Gizemli bir adam, Raphael de Valentin, Palais Royal binasına girdi. Son Napolyon'unu kaybetmiş, intihar düşünceleriyle uzun süre Paris sokaklarında dolaşmış. Yolda Raphael'in işkencesini inceleyen kötü niyetli yaşlı bir adamla karşılaştı. Genç adamı dünyanın en zengini yapacağına söz verdi ve uygun yazıtla birlikte bir parça shagreen'i teslim etti, ancak karşılığında adamın yaşam günlerini alması şartıyla.

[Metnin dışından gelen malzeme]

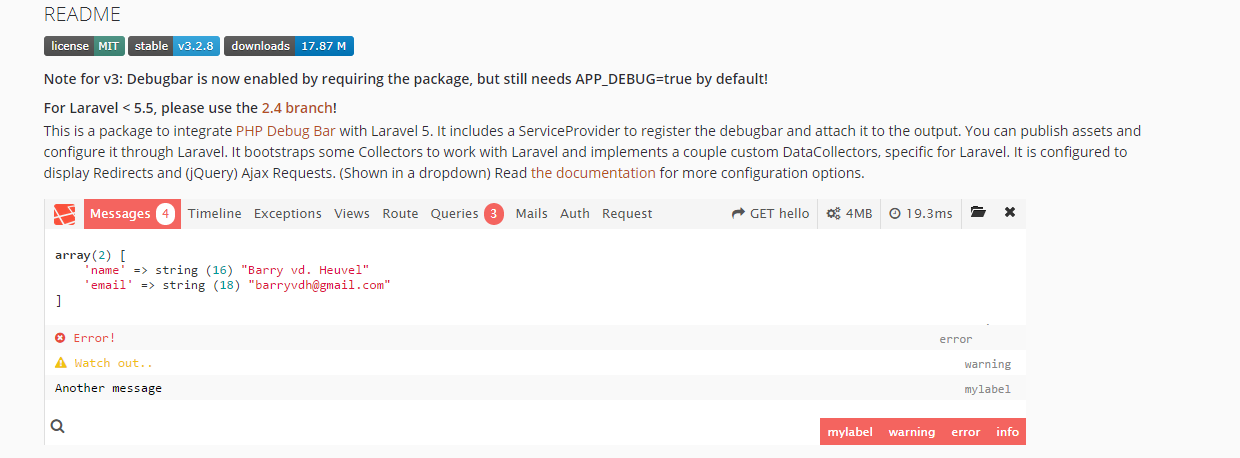Click the Laravel logo icon in debugbar
The image size is (1240, 458).
click(x=65, y=214)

Anlaşma imzalandı. Dönüş yolunda Raphael de Valentin, kendisine gazetede iş teklif eden arkadaşlarıyla tanıştı ve ardından bankacı Taillefer ile bu gazetenin kurulması onuruna akşam yemeğine gittiler. Akşam büyük bir başarıydı ve lüks ve ihtişamla doluydu.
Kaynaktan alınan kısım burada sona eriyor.